Inevitably, the State has to step in and either create or control (i.e., "own") the economy in place of the "despotic economic dictatorship." (Pius XI, Quadragesimo Anno ("On the Restructuring of the Social Order"), 1931, §§ 105-106.) By this means the State is supposed to encourage the rich to save more, thereby reducing effective demand. To offset the decrease in effective demand, the State is forced to regulate the interest rate — the rate of return to capital — and otherwise manipulate the financial system, inflating or deflating the money supply in order to achieve just the right mix to ensure full employment or low inflation, whichever seems more desirable to the politicians at any given point in time.

Both the Austrians and the Keynesians are therefore in fundamental agreement that the system works this way. The only real conflict between the two is whether a "free" market that prevents most people from entering or participating in any meaningful sense, is superior to a market in which the State attempts to ensure that, regardless of their inputs to the production process or degree of participation in the market, everyone has an adequate and secure income through a wage system job.

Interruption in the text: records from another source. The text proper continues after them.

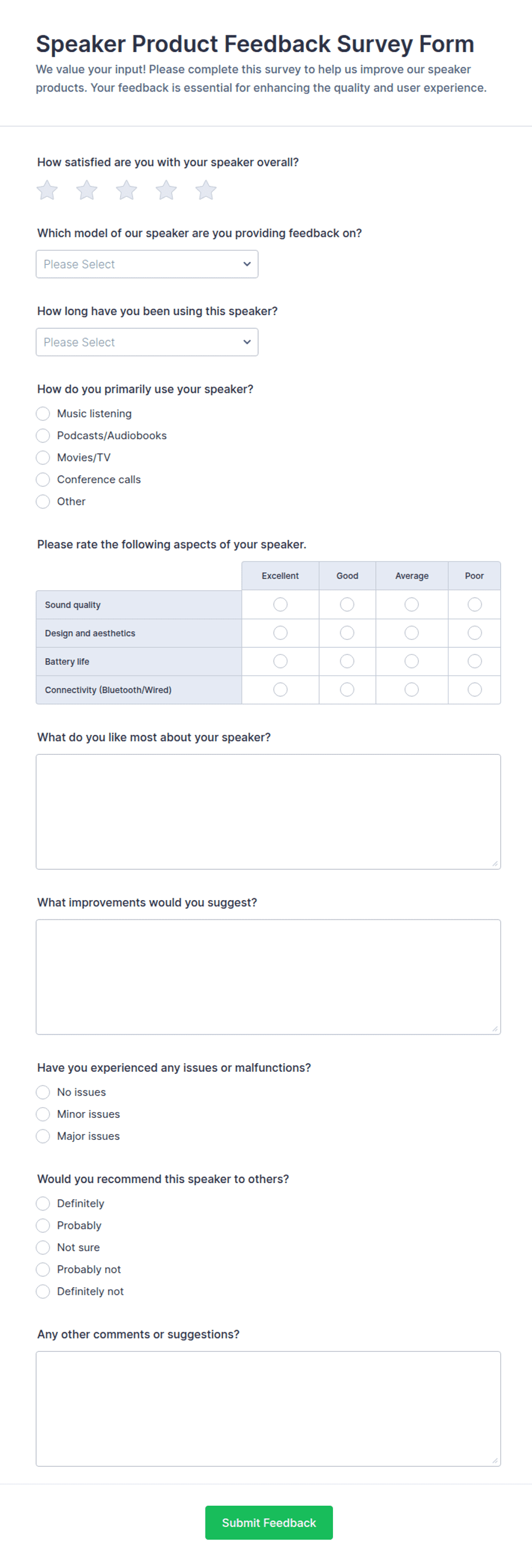Select Music listening radio option
Image resolution: width=532 pixels, height=1568 pixels.
42,414
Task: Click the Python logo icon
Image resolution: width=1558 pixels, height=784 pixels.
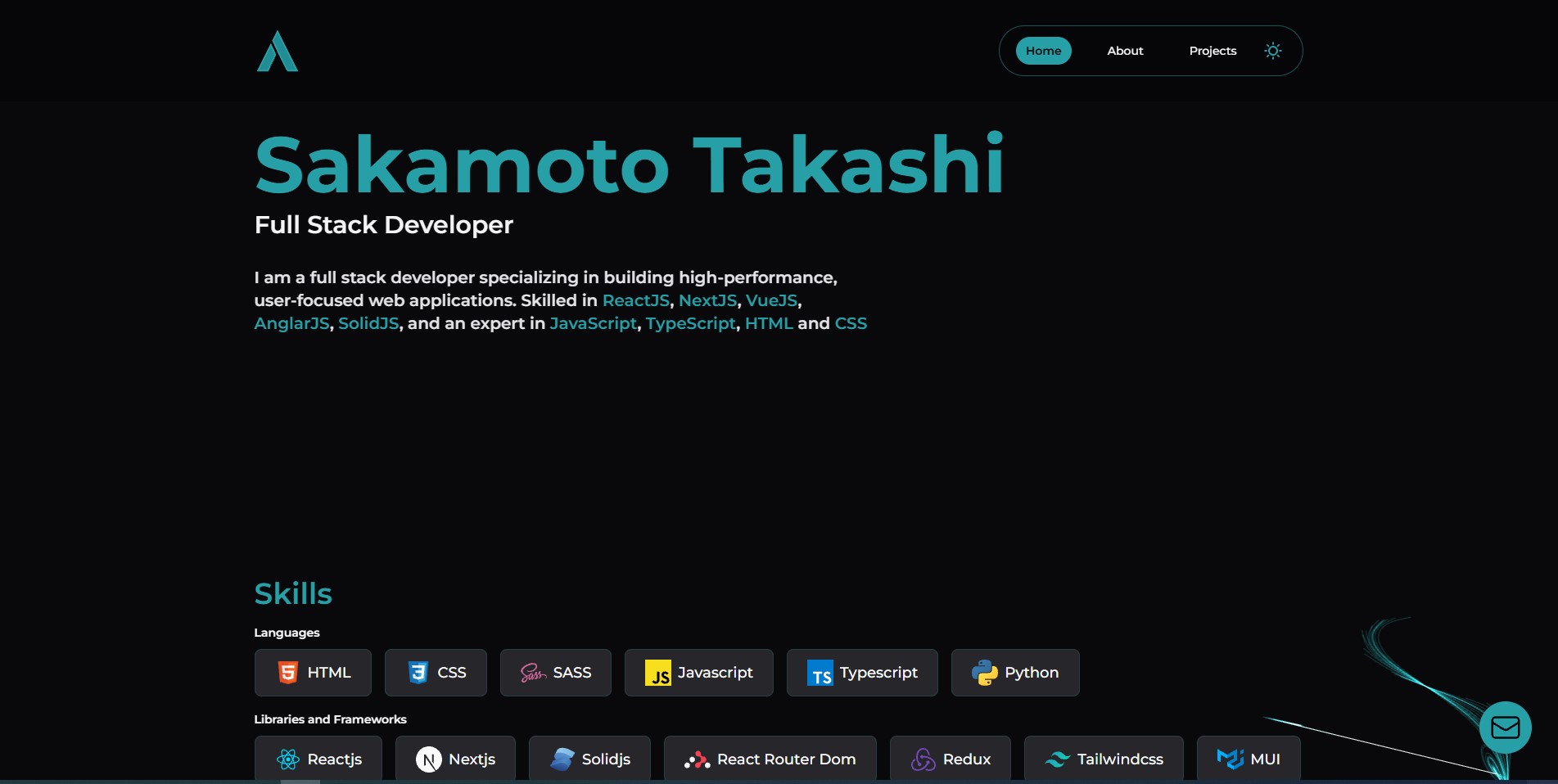Action: tap(984, 673)
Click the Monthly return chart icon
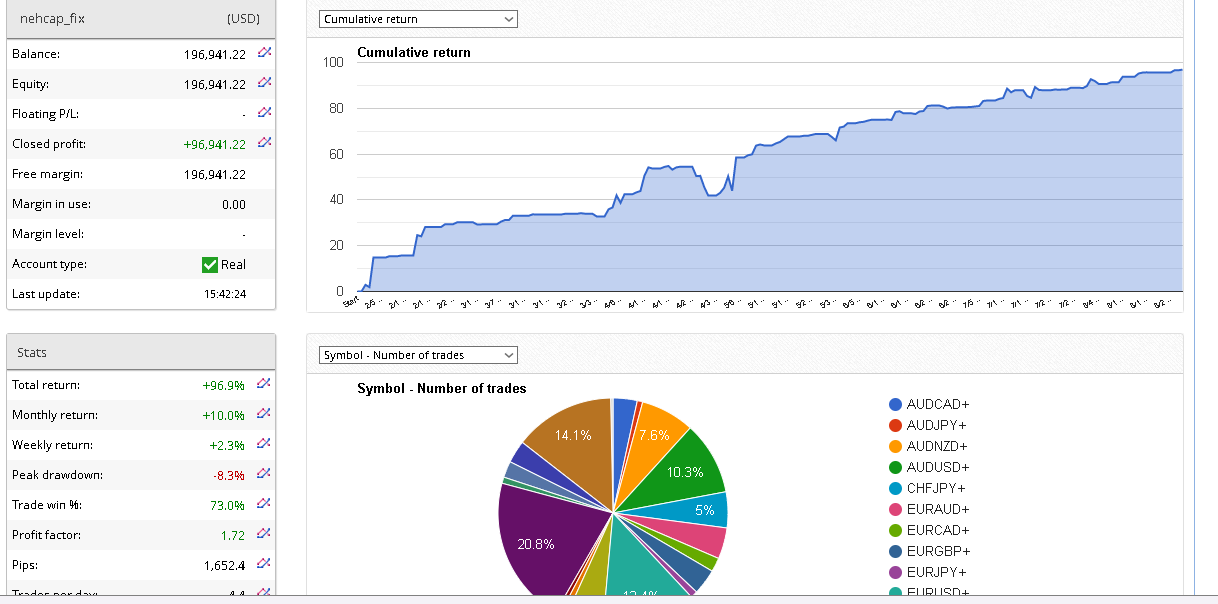The width and height of the screenshot is (1218, 604). tap(264, 414)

From the standpoint of the Just Third Way, both the Austrians and the Keynesians are wrong. This is not because the market would not function in the manner described given that existing accumulations of savings are the sole source of financing for new capital formation. On the contrary, it is because the market does not function in the manner described, for the simple reason that existing accumulations of savings are not the sole source of financing for new capital formation. That being the case, the interest rate — specifically the return on existing accumulations of savings as opposed to the return on capital — artificially manipulated or set by the market, might not be as critical a factor in financing the formation of new capital as either Keynesians or the Austrians believe.